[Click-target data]
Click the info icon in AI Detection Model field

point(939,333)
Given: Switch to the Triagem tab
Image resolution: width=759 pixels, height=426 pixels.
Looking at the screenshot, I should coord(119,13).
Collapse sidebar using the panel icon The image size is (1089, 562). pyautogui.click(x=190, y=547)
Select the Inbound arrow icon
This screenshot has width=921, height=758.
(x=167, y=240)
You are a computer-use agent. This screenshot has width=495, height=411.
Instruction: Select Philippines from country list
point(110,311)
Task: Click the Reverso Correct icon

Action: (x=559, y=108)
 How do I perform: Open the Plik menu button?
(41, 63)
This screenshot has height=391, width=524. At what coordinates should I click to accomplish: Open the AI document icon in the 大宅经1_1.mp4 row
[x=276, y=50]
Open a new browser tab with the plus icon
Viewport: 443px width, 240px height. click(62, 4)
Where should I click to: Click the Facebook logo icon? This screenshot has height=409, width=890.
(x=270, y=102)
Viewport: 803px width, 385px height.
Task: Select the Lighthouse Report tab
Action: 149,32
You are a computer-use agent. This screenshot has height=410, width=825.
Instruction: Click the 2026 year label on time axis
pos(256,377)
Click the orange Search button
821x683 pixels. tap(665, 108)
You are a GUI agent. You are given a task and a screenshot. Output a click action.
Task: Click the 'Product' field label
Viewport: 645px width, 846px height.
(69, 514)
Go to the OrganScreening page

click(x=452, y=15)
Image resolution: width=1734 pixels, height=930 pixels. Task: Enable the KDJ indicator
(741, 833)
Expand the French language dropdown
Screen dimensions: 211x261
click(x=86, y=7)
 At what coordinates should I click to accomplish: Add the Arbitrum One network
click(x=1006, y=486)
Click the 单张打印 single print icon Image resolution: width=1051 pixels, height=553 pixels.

Task description: Update the material starting at its first line and ending at the line containing "821x683 pixels. tap(665, 108)", replacing "Philippines" with "Vietnam" and leaving everything else unchanged.

Worked answer:
Click the info icon in AI Detection Model field

point(939,333)
Given: Switch to the Triagem tab
Image resolution: width=759 pixels, height=426 pixels.
Looking at the screenshot, I should coord(119,13).
Collapse sidebar using the panel icon The image size is (1089, 562). pyautogui.click(x=190, y=547)
Select the Inbound arrow icon
This screenshot has width=921, height=758.
(x=167, y=240)
You are a computer-use agent. This screenshot has width=495, height=411.
Instruction: Select Vietnam from country list
point(110,311)
Task: Click the Reverso Correct icon

Action: (x=559, y=108)
 How do I perform: Open the Plik menu button?
(41, 63)
This screenshot has height=391, width=524. At what coordinates should I click to accomplish: Open the AI document icon in the 大宅经1_1.mp4 row
[x=276, y=50]
Open a new browser tab with the plus icon
Viewport: 443px width, 240px height. click(62, 4)
Where should I click to: Click the Facebook logo icon? This screenshot has height=409, width=890.
(x=270, y=102)
Viewport: 803px width, 385px height.
Task: Select the Lighthouse Report tab
Action: 149,32
You are a computer-use agent. This screenshot has height=410, width=825.
Instruction: Click the 2026 year label on time axis
pos(256,377)
Click the orange Search button
821x683 pixels. tap(665, 108)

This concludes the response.